Decrease in the ciliary neurotrophic factor of the spinal cord in amyotrophic lateral sclerosis.

摘要

Ciliary neurotrophic factor (CNTF), a potent survival factor in spinal motoneurons of embryonic chick and rat, is currently being investigated in humans as a treatment for amyotrophic lateral sclerosis (ALS). However, its physiological and pathological activities in ALS remain unclear. We measured CNTF contents in the cervical enlargement of the spinal cord from 9 ALS patients and 12 age-matched control subjects using a sensitive enzyme-linked immunoassay.
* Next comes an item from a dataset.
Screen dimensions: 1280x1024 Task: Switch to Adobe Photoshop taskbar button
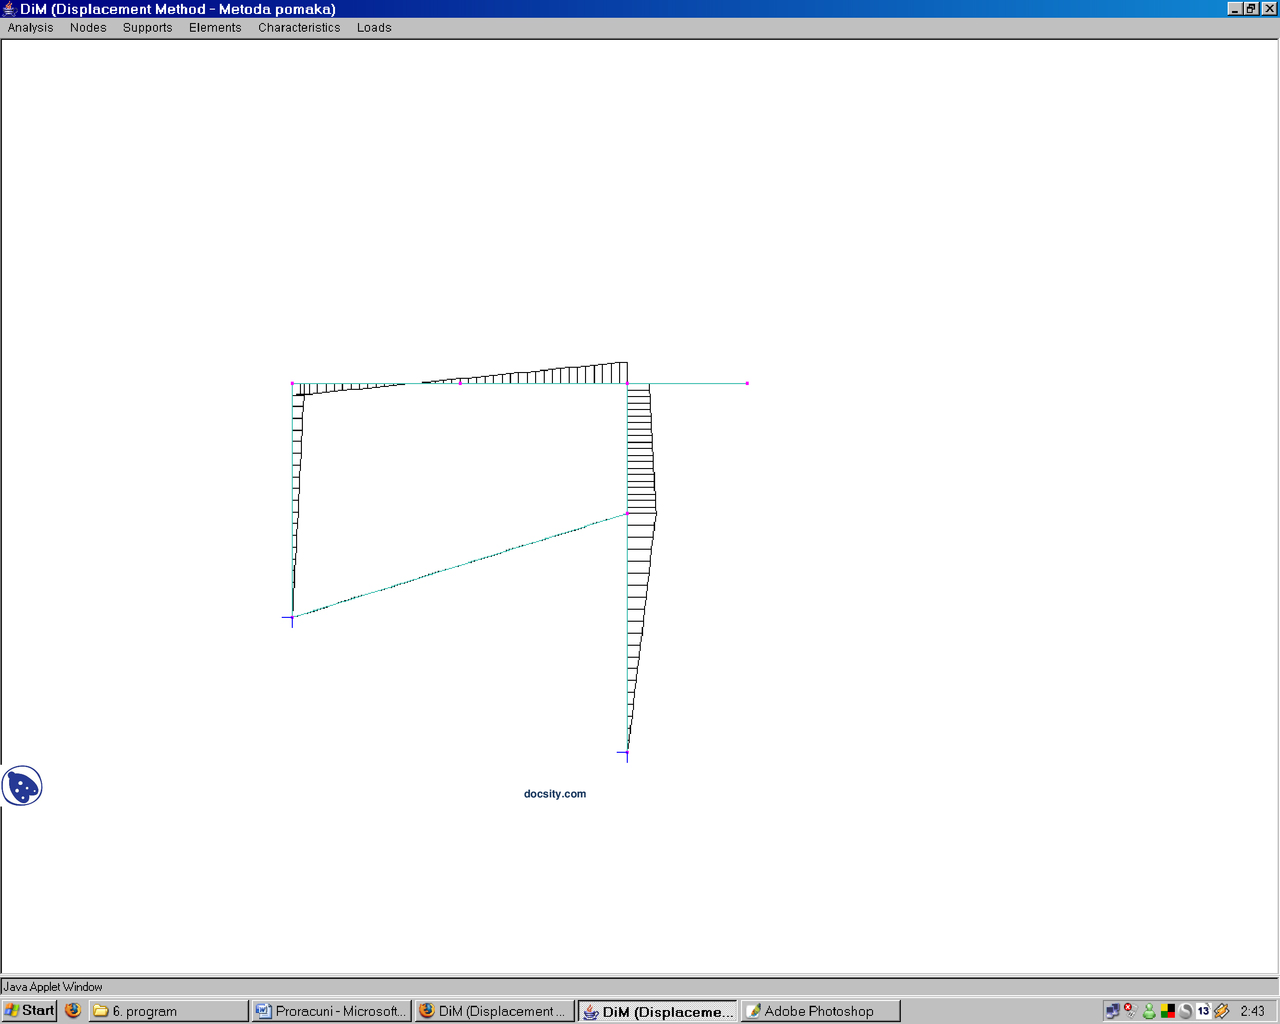[820, 1011]
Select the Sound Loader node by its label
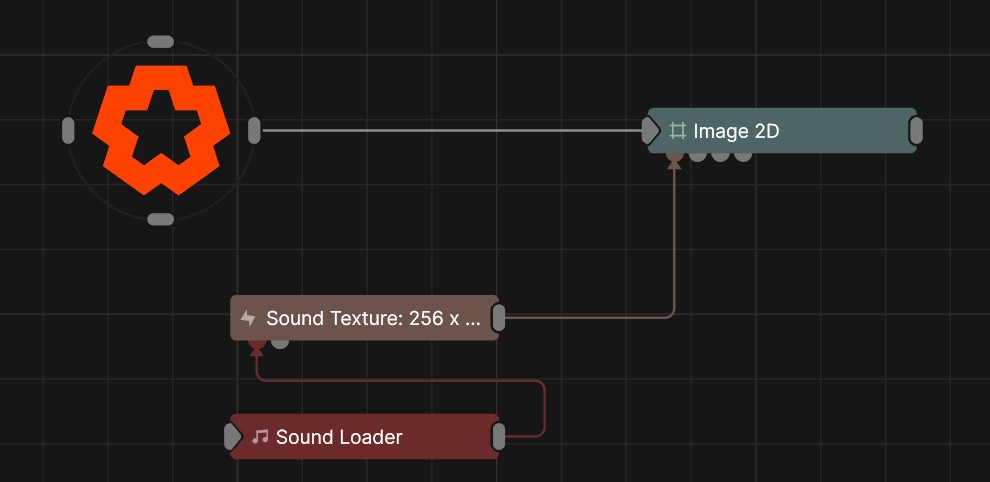 point(339,437)
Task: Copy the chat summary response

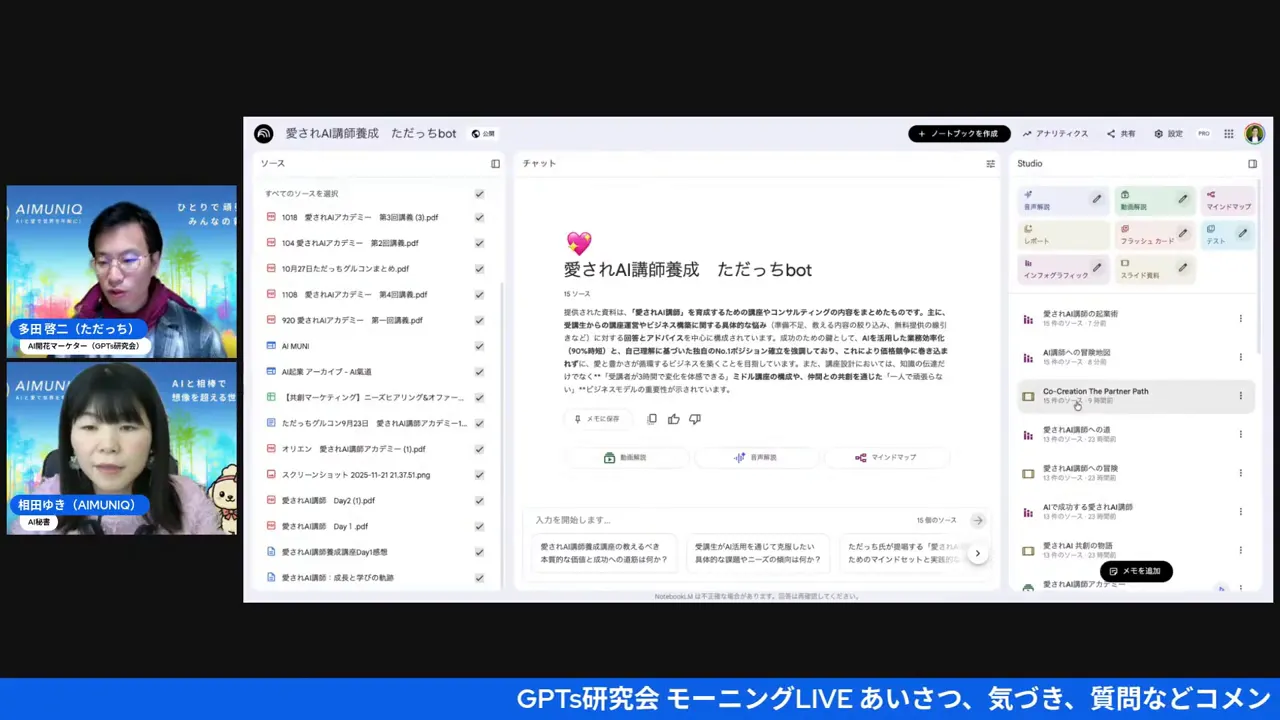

CNTF genotypes were determined by the polymerase chain reaction-restriction fragment length polymorphism method. In control subjects, there were 8 homozygotes and 4 heterozygotes, while in ALS patients there were 6 and 3, respectively. In both homozygotes and heterozygotes, CNTF expression in the spinal cord from ALS patients tended to decrease compared to control subjects. In homozygotes, the decrease was significant (p < 0.05). Concerning the regional concentrations of CNTF, in homozygotes, CNTF contents in the lateral corticospinal tract were markedly lower (p < 0.001) in ALS patients than in controls. The decrease in CNTF expression in the lateral corticospinal tract of the spinal cord from ALS patients may be a feature of ALS and could be related to motor neuron loss.